Saturday, June 23, 2012
Straphanger: a book about urban transportation
The automobile has encouraged obesity and social isolation, destroyed public space, encouraged fossil-fuel driven foreign wars, and undone the fabric of once great cities. Those are some pretty heavy accusations, but Taras Grescoe makes the charges stick with a compelling mix of reportage, cutting humor, and historic research. But Straphanger isn't just another screed against the car. In this timely and persuasive book, Grescoe joins the ranks of the world's straphangers-the growing number of people who rely on public transportation to go about the business of their daily lives. In North America, the perception of transit is often unflattering-it is too often seen as a squalid last resort for those with one too many drunk-driving charges, too poor to afford insurance, or too decrepit to get behind the wheel of a car. Indeed, a century of auto-oriented culture and bad city planning has left most of North America with transit that is underfunded, ill maintained, and ill conceived. But as the demand for oil fast outpaces the world's supply, a revolution in transportation is under way. On a journey that takes him to New York, Moscow, Paris, Copenhagen, Tokyo, Bogotá, Phoenix, Portland, Vancouver, and Philadelphia, Grescoe gets the inside story on the world's great transit systems, going beneath the streets to see subway tunnels being dug, boarding state-of-the-art streetcars, and hopping on high-speed trains, along the way uncovering new ideas that will help undo the damage a century of car-centric planning has done to our cities. Ultimately he envisions a future with convenient, affordable, and sustainable urban transportation-and better city living-for all.

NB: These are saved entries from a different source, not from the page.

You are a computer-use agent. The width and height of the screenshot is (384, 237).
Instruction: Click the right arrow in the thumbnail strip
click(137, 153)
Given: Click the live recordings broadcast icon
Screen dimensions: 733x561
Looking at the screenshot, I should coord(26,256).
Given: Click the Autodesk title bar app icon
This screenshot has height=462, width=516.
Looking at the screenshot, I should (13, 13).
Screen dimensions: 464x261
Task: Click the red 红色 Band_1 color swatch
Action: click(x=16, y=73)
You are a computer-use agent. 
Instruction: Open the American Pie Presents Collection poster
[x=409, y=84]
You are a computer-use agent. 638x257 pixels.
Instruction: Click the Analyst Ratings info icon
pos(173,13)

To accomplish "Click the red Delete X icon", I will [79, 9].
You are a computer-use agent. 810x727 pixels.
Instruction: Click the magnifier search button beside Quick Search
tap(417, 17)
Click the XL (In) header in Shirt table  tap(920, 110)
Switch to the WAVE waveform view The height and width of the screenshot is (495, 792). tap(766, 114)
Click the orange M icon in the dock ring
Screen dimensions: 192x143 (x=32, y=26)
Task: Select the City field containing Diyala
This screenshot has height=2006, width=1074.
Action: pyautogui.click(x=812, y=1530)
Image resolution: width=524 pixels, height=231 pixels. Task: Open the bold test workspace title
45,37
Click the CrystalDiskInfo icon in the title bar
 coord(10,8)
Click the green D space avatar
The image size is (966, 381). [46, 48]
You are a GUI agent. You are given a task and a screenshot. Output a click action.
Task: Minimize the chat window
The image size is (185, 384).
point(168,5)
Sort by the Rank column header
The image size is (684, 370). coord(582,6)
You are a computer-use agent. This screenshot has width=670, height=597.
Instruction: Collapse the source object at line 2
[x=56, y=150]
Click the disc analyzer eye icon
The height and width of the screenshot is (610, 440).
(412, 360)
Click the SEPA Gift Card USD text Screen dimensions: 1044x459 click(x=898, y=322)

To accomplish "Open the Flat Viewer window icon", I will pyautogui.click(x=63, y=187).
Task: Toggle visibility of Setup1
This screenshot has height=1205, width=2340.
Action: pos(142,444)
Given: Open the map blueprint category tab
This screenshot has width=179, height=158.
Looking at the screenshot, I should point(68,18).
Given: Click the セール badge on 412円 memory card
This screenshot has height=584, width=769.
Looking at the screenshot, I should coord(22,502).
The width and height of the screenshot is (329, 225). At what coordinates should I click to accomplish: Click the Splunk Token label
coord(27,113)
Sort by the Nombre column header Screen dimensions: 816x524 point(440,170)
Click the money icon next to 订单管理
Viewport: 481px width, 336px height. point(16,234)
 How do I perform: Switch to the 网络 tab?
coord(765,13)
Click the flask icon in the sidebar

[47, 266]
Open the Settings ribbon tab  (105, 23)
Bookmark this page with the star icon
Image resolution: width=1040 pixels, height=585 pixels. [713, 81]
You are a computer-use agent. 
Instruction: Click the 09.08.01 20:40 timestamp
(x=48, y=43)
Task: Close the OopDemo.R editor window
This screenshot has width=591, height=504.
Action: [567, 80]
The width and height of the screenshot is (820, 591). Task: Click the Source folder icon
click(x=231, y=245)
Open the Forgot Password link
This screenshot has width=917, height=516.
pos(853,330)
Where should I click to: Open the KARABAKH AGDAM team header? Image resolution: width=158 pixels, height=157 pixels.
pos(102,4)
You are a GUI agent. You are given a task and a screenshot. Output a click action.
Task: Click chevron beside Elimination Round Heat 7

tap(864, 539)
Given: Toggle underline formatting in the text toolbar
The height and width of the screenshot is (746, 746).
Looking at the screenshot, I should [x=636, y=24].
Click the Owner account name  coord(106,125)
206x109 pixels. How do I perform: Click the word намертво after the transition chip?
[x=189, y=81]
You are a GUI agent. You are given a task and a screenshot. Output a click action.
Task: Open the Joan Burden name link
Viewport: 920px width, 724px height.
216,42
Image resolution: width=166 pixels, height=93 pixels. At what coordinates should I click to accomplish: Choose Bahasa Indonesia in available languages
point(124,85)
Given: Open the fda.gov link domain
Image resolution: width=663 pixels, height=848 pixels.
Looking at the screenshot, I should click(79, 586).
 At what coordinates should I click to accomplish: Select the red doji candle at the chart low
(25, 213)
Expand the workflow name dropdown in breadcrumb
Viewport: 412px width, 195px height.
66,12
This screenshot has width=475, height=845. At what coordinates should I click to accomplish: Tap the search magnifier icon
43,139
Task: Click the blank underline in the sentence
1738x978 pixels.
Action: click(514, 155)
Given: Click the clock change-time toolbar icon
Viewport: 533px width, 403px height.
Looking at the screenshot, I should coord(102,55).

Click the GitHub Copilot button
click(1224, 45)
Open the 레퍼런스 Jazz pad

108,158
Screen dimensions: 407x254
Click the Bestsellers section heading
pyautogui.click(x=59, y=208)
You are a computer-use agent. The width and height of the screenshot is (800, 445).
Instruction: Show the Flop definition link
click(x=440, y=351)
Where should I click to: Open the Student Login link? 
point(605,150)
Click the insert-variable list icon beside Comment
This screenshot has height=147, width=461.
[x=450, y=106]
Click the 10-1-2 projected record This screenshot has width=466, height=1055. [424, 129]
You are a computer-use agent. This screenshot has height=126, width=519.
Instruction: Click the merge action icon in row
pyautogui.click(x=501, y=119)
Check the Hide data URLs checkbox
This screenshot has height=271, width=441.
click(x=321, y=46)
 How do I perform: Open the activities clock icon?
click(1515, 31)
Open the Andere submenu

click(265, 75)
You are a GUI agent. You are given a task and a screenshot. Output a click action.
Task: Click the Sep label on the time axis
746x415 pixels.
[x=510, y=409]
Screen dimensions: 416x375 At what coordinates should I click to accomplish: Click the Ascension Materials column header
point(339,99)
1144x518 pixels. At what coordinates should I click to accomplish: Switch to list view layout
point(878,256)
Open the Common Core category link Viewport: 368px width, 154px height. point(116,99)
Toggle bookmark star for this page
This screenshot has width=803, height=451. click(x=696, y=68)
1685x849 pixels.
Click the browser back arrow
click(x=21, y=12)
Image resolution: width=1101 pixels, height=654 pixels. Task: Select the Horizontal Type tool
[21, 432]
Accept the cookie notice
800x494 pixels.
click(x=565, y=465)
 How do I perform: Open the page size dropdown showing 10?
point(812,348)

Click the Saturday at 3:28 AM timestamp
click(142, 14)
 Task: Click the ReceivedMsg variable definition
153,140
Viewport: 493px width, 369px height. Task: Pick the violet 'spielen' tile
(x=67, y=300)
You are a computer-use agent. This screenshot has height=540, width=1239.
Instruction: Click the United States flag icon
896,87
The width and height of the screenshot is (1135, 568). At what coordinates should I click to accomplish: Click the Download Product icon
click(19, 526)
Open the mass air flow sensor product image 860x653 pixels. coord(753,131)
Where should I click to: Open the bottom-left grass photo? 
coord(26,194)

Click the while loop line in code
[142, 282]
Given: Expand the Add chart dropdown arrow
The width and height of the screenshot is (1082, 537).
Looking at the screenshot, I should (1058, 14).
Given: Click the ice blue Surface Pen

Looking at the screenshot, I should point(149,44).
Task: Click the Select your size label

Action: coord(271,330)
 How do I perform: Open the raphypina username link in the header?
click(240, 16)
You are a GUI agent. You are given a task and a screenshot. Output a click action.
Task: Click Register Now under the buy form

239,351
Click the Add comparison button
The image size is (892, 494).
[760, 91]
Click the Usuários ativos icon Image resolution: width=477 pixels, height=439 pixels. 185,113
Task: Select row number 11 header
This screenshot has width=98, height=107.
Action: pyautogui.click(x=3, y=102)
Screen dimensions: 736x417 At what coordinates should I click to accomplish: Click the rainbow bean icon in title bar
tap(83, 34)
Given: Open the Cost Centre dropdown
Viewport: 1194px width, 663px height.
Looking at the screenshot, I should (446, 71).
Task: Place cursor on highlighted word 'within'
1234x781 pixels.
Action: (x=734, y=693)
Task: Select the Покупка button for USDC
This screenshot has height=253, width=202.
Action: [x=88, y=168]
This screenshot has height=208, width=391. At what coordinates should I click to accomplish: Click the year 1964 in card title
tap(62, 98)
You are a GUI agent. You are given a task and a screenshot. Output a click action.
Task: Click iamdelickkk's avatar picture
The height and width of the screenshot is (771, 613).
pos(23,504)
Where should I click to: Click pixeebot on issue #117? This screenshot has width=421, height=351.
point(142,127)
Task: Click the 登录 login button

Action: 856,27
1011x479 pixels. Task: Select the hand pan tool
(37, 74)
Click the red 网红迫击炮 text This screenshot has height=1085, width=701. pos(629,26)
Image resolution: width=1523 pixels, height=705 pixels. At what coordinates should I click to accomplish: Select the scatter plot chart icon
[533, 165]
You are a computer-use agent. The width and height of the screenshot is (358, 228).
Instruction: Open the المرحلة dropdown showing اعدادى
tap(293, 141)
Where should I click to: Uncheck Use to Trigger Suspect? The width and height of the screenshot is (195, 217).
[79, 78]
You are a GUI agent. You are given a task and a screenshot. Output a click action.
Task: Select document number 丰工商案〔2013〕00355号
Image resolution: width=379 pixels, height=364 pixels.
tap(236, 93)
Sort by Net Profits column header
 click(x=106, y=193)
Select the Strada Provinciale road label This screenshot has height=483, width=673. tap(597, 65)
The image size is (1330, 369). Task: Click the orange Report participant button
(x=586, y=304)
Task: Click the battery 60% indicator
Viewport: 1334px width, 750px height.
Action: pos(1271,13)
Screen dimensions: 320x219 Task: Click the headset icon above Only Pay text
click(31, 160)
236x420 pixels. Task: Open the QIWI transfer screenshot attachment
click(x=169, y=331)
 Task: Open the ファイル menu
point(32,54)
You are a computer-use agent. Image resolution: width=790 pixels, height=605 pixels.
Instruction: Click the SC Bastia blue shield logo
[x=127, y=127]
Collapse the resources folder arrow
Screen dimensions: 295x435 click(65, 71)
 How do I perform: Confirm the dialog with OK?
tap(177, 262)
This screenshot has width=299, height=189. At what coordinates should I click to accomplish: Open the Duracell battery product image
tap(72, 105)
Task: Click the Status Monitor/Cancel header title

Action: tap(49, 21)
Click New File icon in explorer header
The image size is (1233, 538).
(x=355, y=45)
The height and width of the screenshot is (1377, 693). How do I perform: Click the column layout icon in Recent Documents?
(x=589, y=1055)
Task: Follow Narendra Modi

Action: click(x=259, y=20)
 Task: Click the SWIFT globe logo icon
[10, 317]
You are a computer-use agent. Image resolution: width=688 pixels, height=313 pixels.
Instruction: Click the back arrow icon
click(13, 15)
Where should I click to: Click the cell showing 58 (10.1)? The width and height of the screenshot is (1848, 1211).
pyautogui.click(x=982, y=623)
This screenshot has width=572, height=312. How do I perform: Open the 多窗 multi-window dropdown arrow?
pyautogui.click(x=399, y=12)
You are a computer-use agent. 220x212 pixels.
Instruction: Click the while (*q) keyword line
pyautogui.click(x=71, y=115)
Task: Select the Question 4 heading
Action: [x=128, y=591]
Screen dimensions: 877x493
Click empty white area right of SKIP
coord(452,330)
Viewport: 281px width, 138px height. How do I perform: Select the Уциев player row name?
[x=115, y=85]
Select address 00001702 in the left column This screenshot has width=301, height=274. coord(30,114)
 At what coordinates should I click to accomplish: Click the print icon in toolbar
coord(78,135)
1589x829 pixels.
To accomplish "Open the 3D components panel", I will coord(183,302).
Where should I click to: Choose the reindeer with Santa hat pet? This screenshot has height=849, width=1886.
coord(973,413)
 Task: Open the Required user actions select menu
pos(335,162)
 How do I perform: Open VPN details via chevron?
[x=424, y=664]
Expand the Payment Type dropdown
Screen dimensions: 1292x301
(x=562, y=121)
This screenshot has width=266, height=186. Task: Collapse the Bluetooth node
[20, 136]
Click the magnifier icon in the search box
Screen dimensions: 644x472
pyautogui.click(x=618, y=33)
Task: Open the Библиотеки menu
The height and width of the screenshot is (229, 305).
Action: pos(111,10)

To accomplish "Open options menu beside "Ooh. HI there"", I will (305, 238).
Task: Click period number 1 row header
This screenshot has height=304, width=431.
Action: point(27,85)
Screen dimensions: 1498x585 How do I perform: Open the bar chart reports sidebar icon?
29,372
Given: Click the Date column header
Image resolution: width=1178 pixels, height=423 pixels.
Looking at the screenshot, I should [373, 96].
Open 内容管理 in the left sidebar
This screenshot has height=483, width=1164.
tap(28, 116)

And from Atlanticcities.com:
"This book is, in part, the story of a bad idea: the notion that our metropolises should be shaped by the needs of cars, rather than people," he writes.
Grescoe recently took a break from his platform hopping to give Atlantic Cities readers a view from his strap. "I've really focused on the urban experience in my travels," he says. And away we go.
What compelled you to write a whole book about urban transportation?
I've been exploring cities around the world for almost 20 years. I spend a lot time getting oriented to cities, and walking around cities, and exploring them by public transit. When you do that, you realize that cities are formed, to a certain extent — not inevitably, but often — by their transportation systems. I wanted to draw on my experience of urban exploring and put together a book that looked at which cities were coping best with congestion and sprawl, and which were using transit to escape from those things.
The book is as much about cars and cities as it is about public transit.
I see a lot of problems facing cities going down the road in terms of highways, cars, and sprawl. There's a certain point where I was thinking of writing just a black book of the automobile, which involved the negative impacts they have on cities. But it occurred to me that you can take a positive approach to cities too. Really the way out of the negative is the positive of public transit.